## TEXT SECTION
Sun, Oct 07, 2007 - Page 6 News List

Iran favors talks, but `nuclear rights' are non-negotiable


Iranian President Mahmoud Ahmadinejad vowed that Iran would not negotiate over its "nuclear rights" but said the government was prepared to answer questions from the UN nuclear watchdog agency.

The comments on Friday came as French diplomatic officials said Iran is set to run almost 3,000 centrifuges by the end of the month, nearing the threshold for industrial-scale uranium enrichment.

Ahmadinejad said Iran has already achieved proficiency in the whole nuclear fuel cycle, from extracting uranium ore to enriching it, and that Tehran has removed any hurdles in the way of its nuclear progress.

"The Iranian nation favors talks but it won't negotiate over its definite and legal nuclear rights. They [world powers] have to know this," Ahmadinejad said in comments before Friday prayers in Tehran.

He added he believed the nuclear issue was over and Iran will ignore attempts by the US and its European allies to further politicize the issue.

"From our point of view, Iran's nuclear issue has been closed. The fact that these powers are screaming tells us the case is closed. This is a great victory for the Islamic Republic of Iran," he said.

Two rounds of UN Security Council sanctions have failed to persuade Iran to halt enrichment, a process that can be used to produce nuclear fuel or materials needed for nuclear weapons.

## RECORDS PROVIDED
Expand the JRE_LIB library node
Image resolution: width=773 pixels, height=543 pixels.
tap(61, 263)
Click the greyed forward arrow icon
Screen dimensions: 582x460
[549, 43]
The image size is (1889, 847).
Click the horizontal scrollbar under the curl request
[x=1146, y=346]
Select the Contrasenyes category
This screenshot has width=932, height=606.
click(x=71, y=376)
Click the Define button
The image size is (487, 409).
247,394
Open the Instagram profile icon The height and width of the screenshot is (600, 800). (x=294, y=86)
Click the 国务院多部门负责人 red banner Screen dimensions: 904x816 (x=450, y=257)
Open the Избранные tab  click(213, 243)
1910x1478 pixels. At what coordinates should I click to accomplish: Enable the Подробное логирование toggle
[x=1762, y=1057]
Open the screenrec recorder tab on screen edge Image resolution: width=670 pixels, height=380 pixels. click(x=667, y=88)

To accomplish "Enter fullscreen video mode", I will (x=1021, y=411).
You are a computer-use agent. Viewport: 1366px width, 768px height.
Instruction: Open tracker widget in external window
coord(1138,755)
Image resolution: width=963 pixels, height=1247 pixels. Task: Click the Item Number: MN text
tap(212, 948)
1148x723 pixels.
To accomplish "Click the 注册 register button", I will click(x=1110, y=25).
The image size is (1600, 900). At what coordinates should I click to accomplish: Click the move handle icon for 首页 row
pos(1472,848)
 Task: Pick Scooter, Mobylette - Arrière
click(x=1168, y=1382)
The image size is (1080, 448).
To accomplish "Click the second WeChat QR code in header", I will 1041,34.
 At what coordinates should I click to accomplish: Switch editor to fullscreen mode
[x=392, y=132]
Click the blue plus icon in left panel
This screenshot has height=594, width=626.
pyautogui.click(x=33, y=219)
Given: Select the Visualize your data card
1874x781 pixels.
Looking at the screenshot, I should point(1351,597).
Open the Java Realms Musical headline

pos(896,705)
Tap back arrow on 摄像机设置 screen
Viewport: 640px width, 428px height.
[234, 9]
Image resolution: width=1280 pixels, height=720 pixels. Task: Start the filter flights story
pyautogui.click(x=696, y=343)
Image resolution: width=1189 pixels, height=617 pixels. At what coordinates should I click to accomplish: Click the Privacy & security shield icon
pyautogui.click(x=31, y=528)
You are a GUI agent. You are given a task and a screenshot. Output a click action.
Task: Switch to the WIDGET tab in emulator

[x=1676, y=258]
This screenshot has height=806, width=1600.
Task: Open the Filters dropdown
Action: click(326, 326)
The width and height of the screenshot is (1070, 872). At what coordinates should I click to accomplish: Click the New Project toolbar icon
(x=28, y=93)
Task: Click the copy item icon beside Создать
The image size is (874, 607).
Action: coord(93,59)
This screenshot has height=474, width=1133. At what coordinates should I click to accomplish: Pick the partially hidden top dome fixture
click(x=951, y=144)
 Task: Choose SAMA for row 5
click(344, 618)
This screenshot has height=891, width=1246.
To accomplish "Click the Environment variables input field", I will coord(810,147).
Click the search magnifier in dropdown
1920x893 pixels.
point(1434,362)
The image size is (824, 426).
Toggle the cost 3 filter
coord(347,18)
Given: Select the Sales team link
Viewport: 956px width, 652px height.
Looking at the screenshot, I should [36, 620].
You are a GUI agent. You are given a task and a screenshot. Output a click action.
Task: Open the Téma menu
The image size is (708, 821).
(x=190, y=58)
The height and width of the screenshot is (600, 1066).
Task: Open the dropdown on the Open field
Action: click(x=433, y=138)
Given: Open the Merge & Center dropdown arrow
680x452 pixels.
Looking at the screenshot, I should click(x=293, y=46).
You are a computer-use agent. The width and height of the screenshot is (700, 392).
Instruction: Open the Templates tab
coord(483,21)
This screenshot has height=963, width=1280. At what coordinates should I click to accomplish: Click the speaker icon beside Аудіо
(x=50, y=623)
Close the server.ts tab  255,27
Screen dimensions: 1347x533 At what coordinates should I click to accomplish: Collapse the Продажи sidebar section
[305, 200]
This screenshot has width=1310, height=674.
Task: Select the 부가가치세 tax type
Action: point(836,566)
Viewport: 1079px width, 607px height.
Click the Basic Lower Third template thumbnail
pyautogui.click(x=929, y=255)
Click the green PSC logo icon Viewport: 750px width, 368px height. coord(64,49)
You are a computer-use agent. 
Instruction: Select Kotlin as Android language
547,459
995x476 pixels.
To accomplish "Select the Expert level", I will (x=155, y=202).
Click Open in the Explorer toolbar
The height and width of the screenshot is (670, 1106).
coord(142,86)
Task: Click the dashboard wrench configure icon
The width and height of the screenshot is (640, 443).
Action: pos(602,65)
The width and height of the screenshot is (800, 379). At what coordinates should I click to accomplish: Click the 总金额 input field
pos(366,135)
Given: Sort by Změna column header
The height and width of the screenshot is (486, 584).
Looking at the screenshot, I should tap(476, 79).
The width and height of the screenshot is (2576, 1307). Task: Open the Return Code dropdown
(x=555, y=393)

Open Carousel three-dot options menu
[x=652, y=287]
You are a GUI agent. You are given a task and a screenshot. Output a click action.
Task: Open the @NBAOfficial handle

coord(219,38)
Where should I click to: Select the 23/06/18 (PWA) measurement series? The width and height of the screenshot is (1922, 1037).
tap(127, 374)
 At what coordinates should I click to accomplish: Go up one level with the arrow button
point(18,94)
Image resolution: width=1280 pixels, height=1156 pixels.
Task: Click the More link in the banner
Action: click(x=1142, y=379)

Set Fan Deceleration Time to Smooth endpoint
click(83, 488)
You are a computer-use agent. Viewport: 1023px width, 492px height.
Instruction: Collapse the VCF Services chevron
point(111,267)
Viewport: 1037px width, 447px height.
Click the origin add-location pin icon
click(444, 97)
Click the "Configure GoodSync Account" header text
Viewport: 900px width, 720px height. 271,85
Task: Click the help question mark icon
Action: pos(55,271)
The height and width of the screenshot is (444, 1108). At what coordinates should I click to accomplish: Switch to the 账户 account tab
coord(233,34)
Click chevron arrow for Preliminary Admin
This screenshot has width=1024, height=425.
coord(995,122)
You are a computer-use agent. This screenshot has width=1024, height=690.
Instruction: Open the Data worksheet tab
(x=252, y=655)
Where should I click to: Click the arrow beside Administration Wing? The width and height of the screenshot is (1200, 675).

## WHAT THE EXERCISE ASKS
In the article on Iran's nuclear rights, how many centrifuges did French diplomatic officials say Iran was set to run by the end of the month?

## OUTPUT BELOW
Almost 3,000.